Human T cell activation. II. A new activation pathway used by a major T cell population via a disulfide-bonded dimer of a 44 kilodalton polypeptide (9.3 antigen)

Considerable progress has been made in the delineation of human functional T cell subsets and in the identification of T cell-specific and -associated antigens (reviewed in 1 and 2). Some of these antigens are closely involved in human T cell activation and proliferation. The importance of the T3 /Ti (Ti, putative T cell receptor) 1 complex in antigen-specific T cell activation has recently been reviewed (3, 4). Although this is a major activation pathway, an alternative antigen-independent pathway involving the T11 antigen, the sheep erythrocyte receptor, has been proposed (5, 6). Two unique anti-T11 monoclonal antibodies (mAb) in combination were shown to activate T cells by Ca 2+ influx, and to induce T cells to proliferate. This pathway was shown to be related to the T3 /T i complex in that modulation of the T3 /T i complex inhibited the effects by these two mAb.

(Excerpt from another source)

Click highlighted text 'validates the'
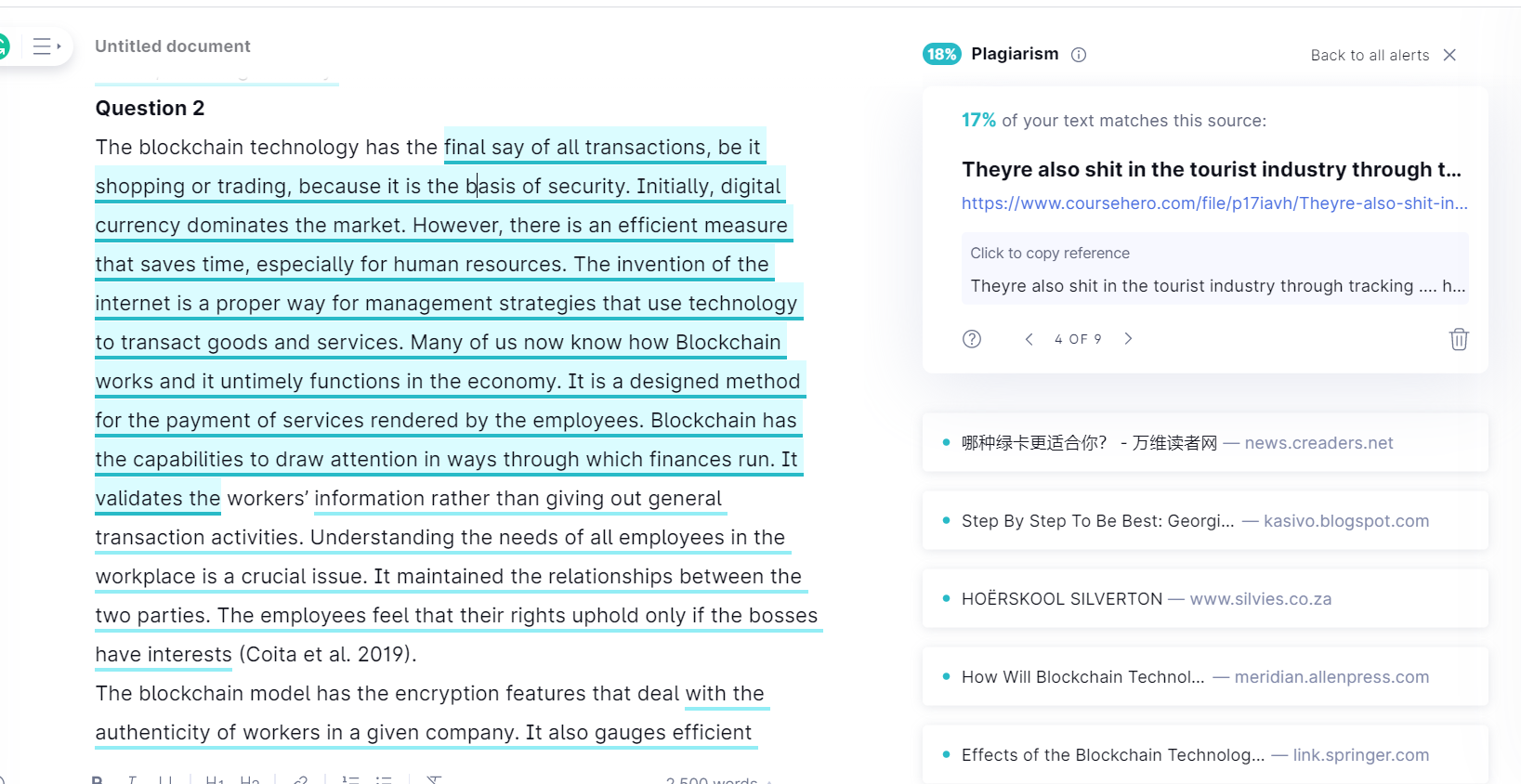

Recently, we demonstrated that anti-T3 mAb, in collaboration with tumor promoter 12-0-tetradecanoyl phorbol-13-acetate (TPA), induced human T cells to express interleukin-2 (IL-2) receptors, to secrete IL-2, and to proliferate (7). This process was independent of monocytes. Herein, other ant i -T cell mAb were screened for their effects on T cell activation in this system, mAb 9.3, reactive with a disulfide-bonded dimer of a 44 kilodalton (kD) polypeptide on a major T cell population, was found to induce T cell activation and proliferation in collaboration with TPA, in a manner similar to that of the anti-T3 mAb. Modulation of the T3 /T i complex did not inhibit the effects induced by mAb 9.3 and TPA. Thus, antigen 9.3 is involved in a novel activation pathway used by a major T cell population.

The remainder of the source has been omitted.